Web App Summit: Designing Humanity into Your Products

by April 27, 2009

Bill DeRouchey's Designing Humanity into Your Products talk at the 2009 Web App Summit in Newport Beach, CA highlighted examples of how humanity has been designed into products and services through humor, personality, and emotion.

  • How do you connect with a company? When its thousands talking to one person.
  • Companies are formal, faceless not one to one.
  • Cleverness doesn’t connect but a real voice wakes you up.
  • Tell people who you are, then they open up to you. When you are informal, that’s when connections happen. Stepping forward into a conversation creates slack. People will forgive you as a person not as a company.
  • How do we make things feel more human? Simple examples: add faces, use human language
  • Examples of building comedy into the process: woot.com
  • Focus on the most underrated elements of the user interface: words on the site help create personality.
  • Instructor voice: “I know you are not familiar with this thing”. Engineering voice: “this operation may take a while.” Peer voice: “I know you are familiar with this, so I won’t bore you.”
  • Form evolves after function.
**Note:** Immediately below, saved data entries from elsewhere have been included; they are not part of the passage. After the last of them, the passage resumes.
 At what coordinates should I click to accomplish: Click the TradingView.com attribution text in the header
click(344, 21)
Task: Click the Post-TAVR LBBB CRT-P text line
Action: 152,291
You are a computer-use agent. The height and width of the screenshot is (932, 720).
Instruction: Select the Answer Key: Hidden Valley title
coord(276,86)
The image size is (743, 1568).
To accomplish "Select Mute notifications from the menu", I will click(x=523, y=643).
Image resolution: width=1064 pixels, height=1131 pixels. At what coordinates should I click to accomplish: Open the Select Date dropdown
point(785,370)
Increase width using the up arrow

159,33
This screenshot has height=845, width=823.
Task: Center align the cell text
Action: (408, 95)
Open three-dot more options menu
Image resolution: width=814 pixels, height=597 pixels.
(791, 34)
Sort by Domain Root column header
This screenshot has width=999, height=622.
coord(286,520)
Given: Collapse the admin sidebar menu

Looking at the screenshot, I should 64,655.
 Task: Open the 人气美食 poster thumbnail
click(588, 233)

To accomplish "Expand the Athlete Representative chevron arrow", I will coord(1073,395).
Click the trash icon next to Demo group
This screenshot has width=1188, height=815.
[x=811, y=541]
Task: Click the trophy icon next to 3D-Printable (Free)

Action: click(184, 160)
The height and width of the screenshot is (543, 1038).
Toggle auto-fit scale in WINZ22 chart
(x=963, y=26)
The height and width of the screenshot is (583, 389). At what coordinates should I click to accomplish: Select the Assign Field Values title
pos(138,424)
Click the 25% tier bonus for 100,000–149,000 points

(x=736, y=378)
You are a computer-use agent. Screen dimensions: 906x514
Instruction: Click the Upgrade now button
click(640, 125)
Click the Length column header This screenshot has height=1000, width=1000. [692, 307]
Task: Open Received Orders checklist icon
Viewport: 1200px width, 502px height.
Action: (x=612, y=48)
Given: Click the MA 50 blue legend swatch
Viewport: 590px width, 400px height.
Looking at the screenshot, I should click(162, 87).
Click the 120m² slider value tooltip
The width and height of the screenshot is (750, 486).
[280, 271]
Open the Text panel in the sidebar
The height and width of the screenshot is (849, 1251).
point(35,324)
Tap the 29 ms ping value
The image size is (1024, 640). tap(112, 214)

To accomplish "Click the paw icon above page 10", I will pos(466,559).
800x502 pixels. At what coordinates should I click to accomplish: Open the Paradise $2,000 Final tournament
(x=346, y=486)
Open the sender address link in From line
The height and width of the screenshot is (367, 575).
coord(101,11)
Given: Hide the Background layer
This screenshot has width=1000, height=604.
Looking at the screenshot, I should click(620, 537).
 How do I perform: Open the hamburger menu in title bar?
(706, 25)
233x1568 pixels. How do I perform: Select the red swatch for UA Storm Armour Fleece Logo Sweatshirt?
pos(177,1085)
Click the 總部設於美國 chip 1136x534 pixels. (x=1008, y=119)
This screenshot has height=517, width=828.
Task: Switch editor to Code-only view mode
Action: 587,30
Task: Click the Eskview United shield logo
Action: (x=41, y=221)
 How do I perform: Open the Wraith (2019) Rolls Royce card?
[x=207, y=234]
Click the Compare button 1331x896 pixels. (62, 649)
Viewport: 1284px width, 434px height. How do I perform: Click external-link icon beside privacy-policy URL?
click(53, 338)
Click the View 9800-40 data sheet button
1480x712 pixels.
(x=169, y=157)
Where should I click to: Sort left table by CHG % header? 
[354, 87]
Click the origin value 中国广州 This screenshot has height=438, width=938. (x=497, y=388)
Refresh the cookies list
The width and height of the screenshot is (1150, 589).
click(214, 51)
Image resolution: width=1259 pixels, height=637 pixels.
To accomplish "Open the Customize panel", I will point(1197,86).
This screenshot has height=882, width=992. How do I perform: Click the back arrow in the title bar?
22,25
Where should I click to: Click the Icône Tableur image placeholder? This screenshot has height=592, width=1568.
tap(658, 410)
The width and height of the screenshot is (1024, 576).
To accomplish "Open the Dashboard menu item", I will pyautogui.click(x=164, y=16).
Phones as an example –first it was function based, now more appropriate to leverage form. Can begin to make connections with people.
  • When things go bad –need to be most human about helping people through challenges.
  • Human voice vs. machine voice. Conversational tone: “this will take a second”
  • Error messages can create connections: twitter failwhale (people miss it), flickr (taking a massage)
  • Don’t speak at people, talk to people as peers. In an informal way vs. formal way.
  • Write as you speak. Speak as you write. Say things out loud to get authentic communication.
  • Be yourself –try to break down the wall. People are more likely to connect with you as a person vs. a company.
  • Hire the best writer you can.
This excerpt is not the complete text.